REQUEST A. In the article on new architecture in 2015, who designed the Dubai Frame?

==============================

Top cities for new architecture in 2015



Philharmonie de Paris
Go just about anywhere around the world and you are sure to find great examples of modern architecture.

The new Louvre, Frank Gehry's first Australian building, 140 pavilions at the Milan Expo – it's a big year across the globe for lovers of the big build. 

MIDDLE EAST
This year, Abu Dhabi steals Dubai's thunder with the opening of the Louvre Abu Dhabi, finally, on UAE National Day, December 2. The emirate's new cultural quarter is on Saadiyat Island, and eventually plans to have five winners of architecture's holy grail, the Pritzker Prize, in the one 'hood. 

Designed by Jean Nouvel, who made first his mark in Paris with the Institut du Monde Arabe,  its neighbours will include the Norman Foster-designed Zayed National Museum (2016), Frank Gehry's Guggenheim Abu Dhabi (2017), the Performing Arts Centre by Zaha Hadid and Tadao Ando's Maritime Museum. The Louvre is the first of the big guns to open. Covered by an interlaced white, 180-metre dome modelled on a traditional palm-leaf roof, Nouvel says its shifting "rain of light" reflects the Arabic mashrabiya, or ornate window shutters used in the Middle East. As a local aside, Nouvel's Sydney skyscraper, One Central Park in Chippendale, recently won the award for the  world's best tall building. (louvreabudhabi.ae)

Normally an architecture fan's go-to for wildly tall buildings, Dubai is resting on its laurels following the opening of the world's highest observation deck, SKY, in Burj Khalifa in October, hovering 555 metres above ground. It's now busy working on a swag of new hotels including a lavish Palazzo Versace Dubai. If that's all too staid, check out the quirky Dubai Frame. Like it says on the tin, it's a picture frame, albeit 150 high and 93 metres wide, designed by Mexican architect Fernando Donis, who beat off more than 1000 others in an international competition. Set in Za'abeel Park, if the political argy-bargy over its construction abates, by mid-2015, you'll be able to take a lift to the top to walk along a glass-floor bridge, with modern Dubai on one side, and the older city on the other side (dubaitourism.ae)

==============================

REQUEST B. Rewrite the stretch of the listing from the line containing "The height and width of the screenshot is (500, 715)." through the line containing "Action: [x=628, y=120]", replacing "Given" with "Prompt" and leaving everything else unchanged; return only those lines.

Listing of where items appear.
==============================

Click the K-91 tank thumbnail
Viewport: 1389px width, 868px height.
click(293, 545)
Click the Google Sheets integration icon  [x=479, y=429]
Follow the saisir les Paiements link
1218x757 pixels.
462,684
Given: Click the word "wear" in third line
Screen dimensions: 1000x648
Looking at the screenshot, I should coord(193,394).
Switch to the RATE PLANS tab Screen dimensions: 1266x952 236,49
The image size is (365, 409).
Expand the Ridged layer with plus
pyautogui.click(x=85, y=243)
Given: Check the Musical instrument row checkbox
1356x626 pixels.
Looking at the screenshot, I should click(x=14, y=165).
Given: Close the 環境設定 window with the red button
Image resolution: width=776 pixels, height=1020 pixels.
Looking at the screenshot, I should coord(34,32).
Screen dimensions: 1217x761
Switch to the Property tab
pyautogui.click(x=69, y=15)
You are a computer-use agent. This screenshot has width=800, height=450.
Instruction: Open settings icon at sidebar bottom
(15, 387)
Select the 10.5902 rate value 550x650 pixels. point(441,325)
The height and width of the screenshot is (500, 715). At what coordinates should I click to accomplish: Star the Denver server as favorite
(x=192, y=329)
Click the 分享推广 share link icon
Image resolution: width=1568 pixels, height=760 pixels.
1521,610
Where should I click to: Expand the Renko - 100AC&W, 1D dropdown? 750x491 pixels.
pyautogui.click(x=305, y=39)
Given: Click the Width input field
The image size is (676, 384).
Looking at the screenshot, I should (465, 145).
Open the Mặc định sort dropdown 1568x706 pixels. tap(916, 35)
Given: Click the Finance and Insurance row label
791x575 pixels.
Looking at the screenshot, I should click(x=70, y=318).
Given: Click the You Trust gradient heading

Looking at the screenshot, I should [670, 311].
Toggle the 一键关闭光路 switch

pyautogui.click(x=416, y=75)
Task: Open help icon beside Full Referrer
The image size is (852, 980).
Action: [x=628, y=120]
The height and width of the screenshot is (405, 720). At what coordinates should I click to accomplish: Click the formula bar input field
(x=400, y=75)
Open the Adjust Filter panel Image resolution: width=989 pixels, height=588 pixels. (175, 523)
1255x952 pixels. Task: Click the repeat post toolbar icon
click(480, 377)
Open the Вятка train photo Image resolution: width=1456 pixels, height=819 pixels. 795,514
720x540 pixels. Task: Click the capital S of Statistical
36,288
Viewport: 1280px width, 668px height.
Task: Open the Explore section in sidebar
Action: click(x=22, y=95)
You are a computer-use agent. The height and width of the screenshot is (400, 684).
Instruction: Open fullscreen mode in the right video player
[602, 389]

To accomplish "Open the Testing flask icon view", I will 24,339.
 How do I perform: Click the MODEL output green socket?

==============================

CORRECT RESULT A. Mexican architect Fernando Donis designed the Dubai Frame.

CORRECT RESULT B.
The height and width of the screenshot is (500, 715). At what coordinates should I click to accomplish: Star the Denver server as favorite
(x=192, y=329)
Click the 分享推广 share link icon
Image resolution: width=1568 pixels, height=760 pixels.
1521,610
Where should I click to: Expand the Renko - 100AC&W, 1D dropdown? 750x491 pixels.
pyautogui.click(x=305, y=39)
Prompt: Click the Width input field
The image size is (676, 384).
Looking at the screenshot, I should (465, 145).
Open the Mặc định sort dropdown 1568x706 pixels. tap(916, 35)
Prompt: Click the Finance and Insurance row label
791x575 pixels.
Looking at the screenshot, I should click(x=70, y=318).
Prompt: Click the You Trust gradient heading

Looking at the screenshot, I should [670, 311].
Toggle the 一键关闭光路 switch

pyautogui.click(x=416, y=75)
Task: Open help icon beside Full Referrer
The image size is (852, 980).
Action: [x=628, y=120]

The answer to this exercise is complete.